Восставшие знали, что бронепоезд стоит километрах в двух от деревни. Если бы в деревню явился вооруженный отряд, дошло бы до кровавого столкновения. А то, что комиссар пришел к ним без оружия, да еще с башкиром-переводчиком, и правдиво рассказал о положении в уезде и в Самаре, вызвало доверие. Он говорил, не надевая фуражки, зябко поеживаясь в черной кожанке, под которой виднелась черная сатиновая косоворотка.
Комиссар прочитал письмо Самарского губкома и губисполкома с просьбой к крестьянам сообщить о всех нарушениях законности для срочного принятия мер. Советская власть никому не позволит заниматься самоуправством, оскорблять национальное достоинство башкир и творить разные безобразия. Он горячо говорил о национальной политике советской власти, о том, как татары и башкиры дружно работают и воюют рука об руку с русскими, о том, что дети в Петрограде умирают от голода, и о том, сколько соли, спичек, сахара, керосина и мыла получено для крестьян их волости.

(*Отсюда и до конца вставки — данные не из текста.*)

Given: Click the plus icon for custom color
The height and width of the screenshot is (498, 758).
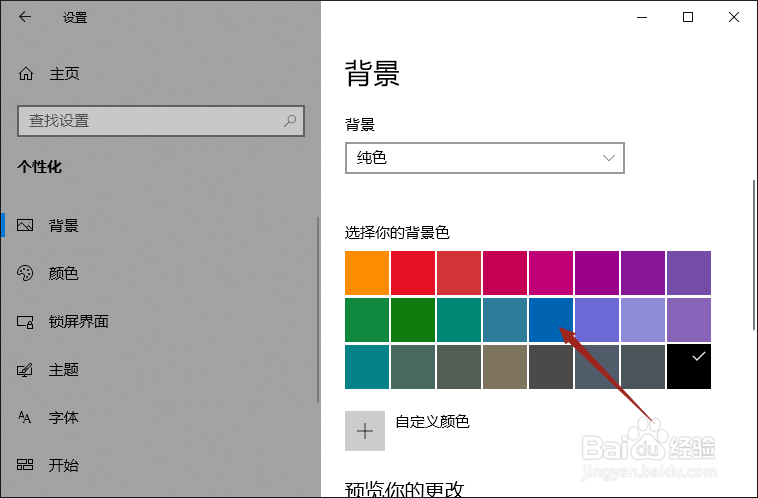Looking at the screenshot, I should point(365,431).
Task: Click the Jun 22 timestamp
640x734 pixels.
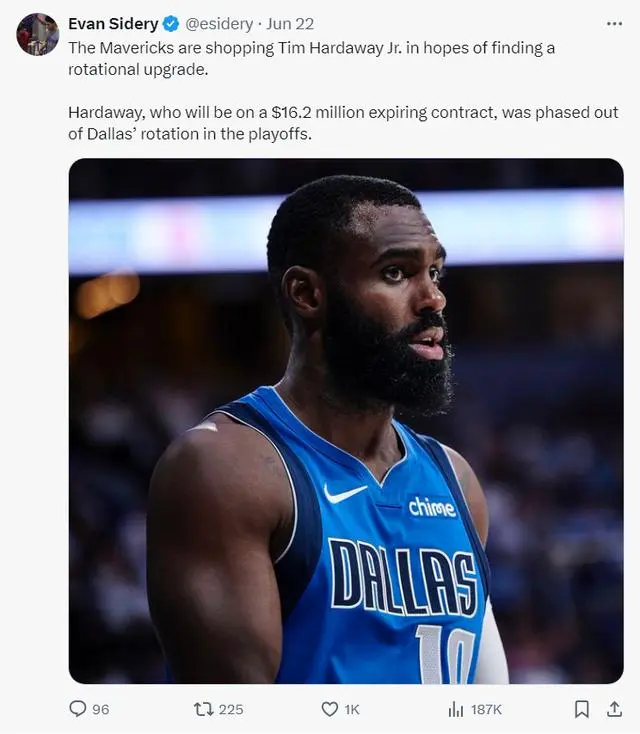Action: click(290, 24)
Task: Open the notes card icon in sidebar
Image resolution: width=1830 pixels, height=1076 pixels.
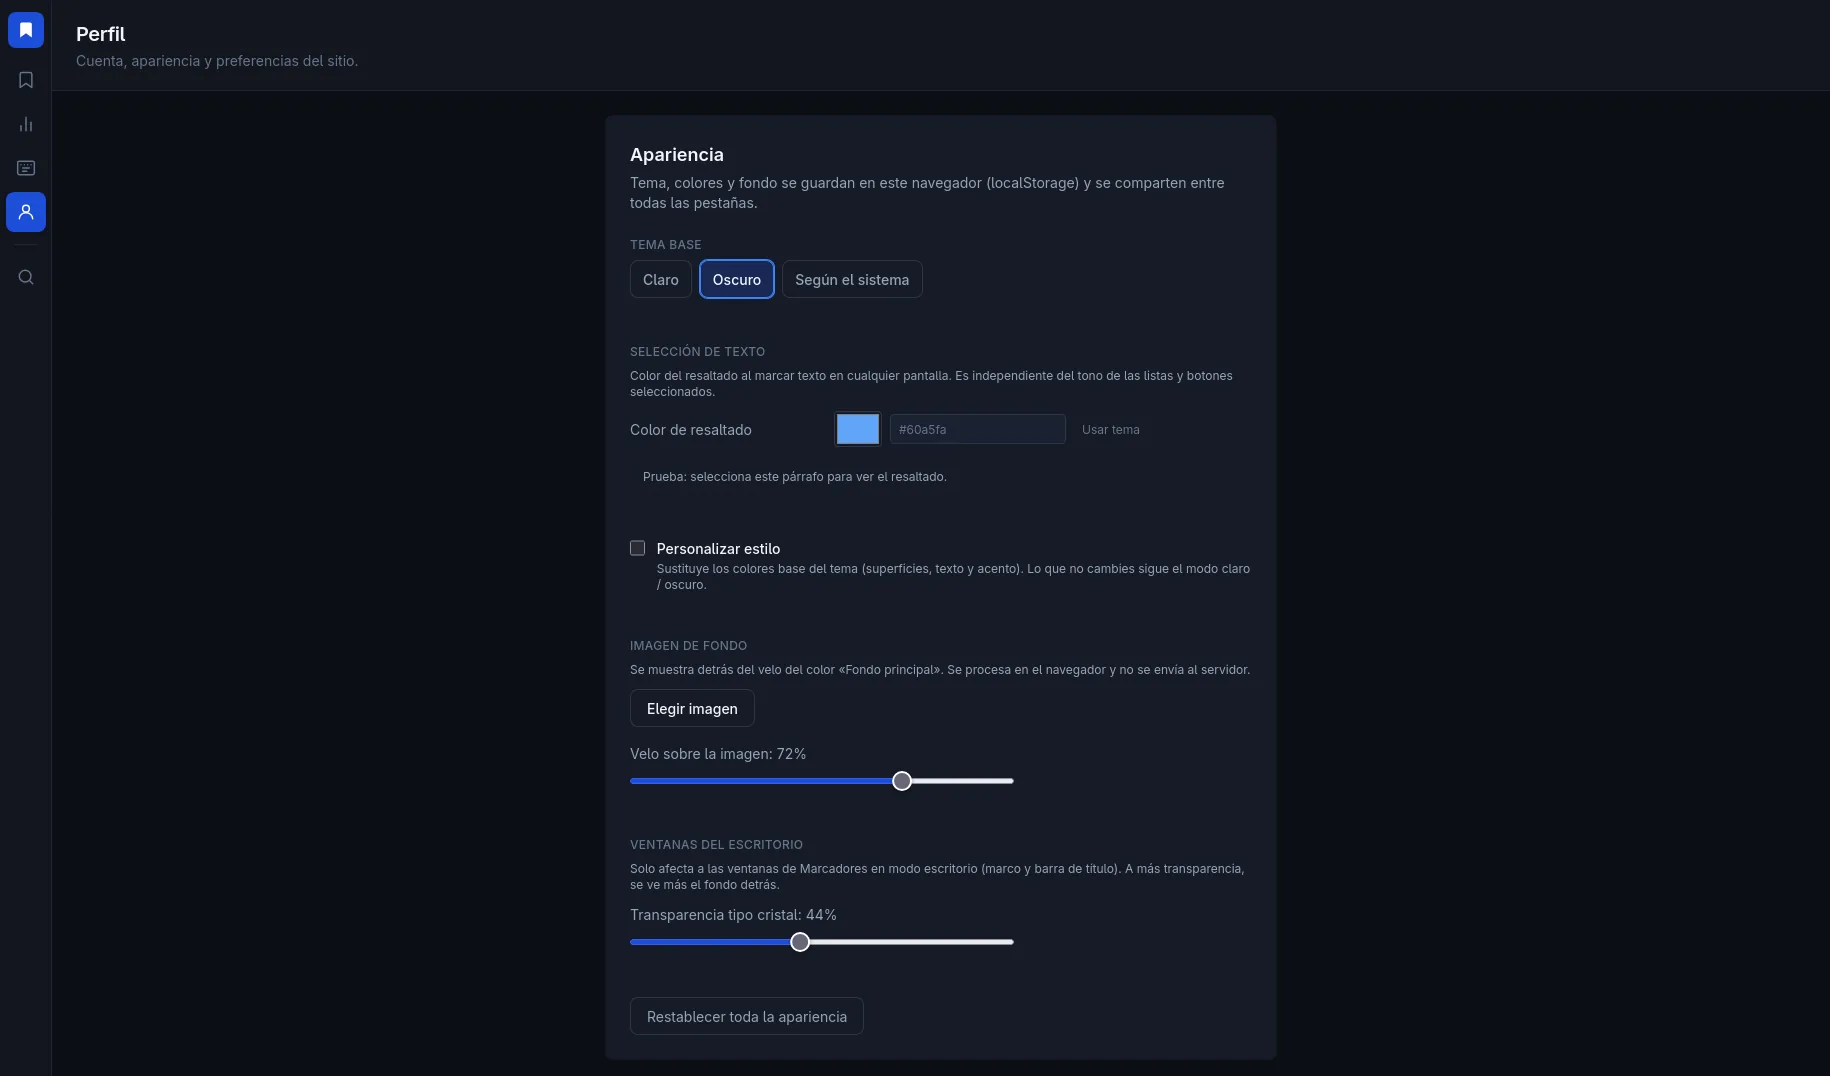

Миргасым переводил, не пропуская ни слова, он совсем охрип. И то, что над ним сжалились и принесли ему глиняную чашку с водой, было хорошим предзнаменованием...
Командир бронепоезда Липатов, старый артиллерист, смотрел в бинокль и видел большую толпу на околице деревни. Он долго отговаривал комиссара идти безоружным на переговоры с восставшими. Командир боялся самосуда и готов был каждую минуту прийти на помощь своему комиссару.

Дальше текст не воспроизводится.